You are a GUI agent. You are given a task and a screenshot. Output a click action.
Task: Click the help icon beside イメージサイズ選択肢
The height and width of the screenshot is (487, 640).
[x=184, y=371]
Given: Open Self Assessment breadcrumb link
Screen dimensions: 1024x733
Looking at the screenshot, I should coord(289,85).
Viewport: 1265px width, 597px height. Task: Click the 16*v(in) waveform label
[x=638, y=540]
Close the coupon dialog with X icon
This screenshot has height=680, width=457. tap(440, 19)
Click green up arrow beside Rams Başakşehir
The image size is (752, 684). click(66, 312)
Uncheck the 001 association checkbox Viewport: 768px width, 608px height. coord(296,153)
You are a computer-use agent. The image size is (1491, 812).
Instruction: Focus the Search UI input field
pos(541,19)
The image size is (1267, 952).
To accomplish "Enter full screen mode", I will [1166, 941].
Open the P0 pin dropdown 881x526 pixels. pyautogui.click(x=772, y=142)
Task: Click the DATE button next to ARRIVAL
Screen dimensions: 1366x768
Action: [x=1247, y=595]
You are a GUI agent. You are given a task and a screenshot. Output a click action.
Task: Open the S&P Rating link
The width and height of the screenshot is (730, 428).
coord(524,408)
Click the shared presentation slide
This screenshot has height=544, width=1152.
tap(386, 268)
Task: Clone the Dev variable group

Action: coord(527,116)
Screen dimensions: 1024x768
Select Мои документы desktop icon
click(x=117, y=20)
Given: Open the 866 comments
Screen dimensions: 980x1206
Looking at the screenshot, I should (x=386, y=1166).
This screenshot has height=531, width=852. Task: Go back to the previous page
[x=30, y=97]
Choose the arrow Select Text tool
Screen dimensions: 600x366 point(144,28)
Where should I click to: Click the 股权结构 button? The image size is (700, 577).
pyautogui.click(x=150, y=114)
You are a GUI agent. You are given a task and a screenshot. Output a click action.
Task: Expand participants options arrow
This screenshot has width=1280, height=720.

————————

* [Action item]: Repeat the material in full, exactly as it stands.

* [The completed task]:
You are a GUI agent. You are given a task and a screenshot. Output a click action.
Task: Click the help icon beside イメージサイズ選択肢
The height and width of the screenshot is (487, 640).
[x=184, y=371]
Given: Open Self Assessment breadcrumb link
Screen dimensions: 1024x733
Looking at the screenshot, I should coord(289,85).
Viewport: 1265px width, 597px height. Task: Click the 16*v(in) waveform label
[x=638, y=540]
Close the coupon dialog with X icon
This screenshot has height=680, width=457. tap(440, 19)
Click green up arrow beside Rams Başakşehir
The image size is (752, 684). click(66, 312)
Uncheck the 001 association checkbox Viewport: 768px width, 608px height. coord(296,153)
You are a computer-use agent. The image size is (1491, 812).
Instruction: Focus the Search UI input field
pos(541,19)
The image size is (1267, 952).
To accomplish "Enter full screen mode", I will [1166, 941].
Open the P0 pin dropdown 881x526 pixels. pyautogui.click(x=772, y=142)
Task: Click the DATE button next to ARRIVAL
Screen dimensions: 1366x768
Action: [x=1247, y=595]
You are a GUI agent. You are given a task and a screenshot. Output a click action.
Task: Open the S&P Rating link
The width and height of the screenshot is (730, 428).
coord(524,408)
Click the shared presentation slide
This screenshot has height=544, width=1152.
tap(386, 268)
Task: Clone the Dev variable group

Action: coord(527,116)
Screen dimensions: 1024x768
Select Мои документы desktop icon
click(x=117, y=20)
Given: Open the 866 comments
Screen dimensions: 980x1206
Looking at the screenshot, I should (x=386, y=1166).
This screenshot has height=531, width=852. Task: Go back to the previous page
[x=30, y=97]
Choose the arrow Select Text tool
Screen dimensions: 600x366 point(144,28)
Where should I click to: Click the 股权结构 button? The image size is (700, 577).
pyautogui.click(x=150, y=114)
You are a GUI agent. You are given a task and a screenshot. Output a click action.
Task: Expand participants options arrow
This screenshot has width=1280, height=720.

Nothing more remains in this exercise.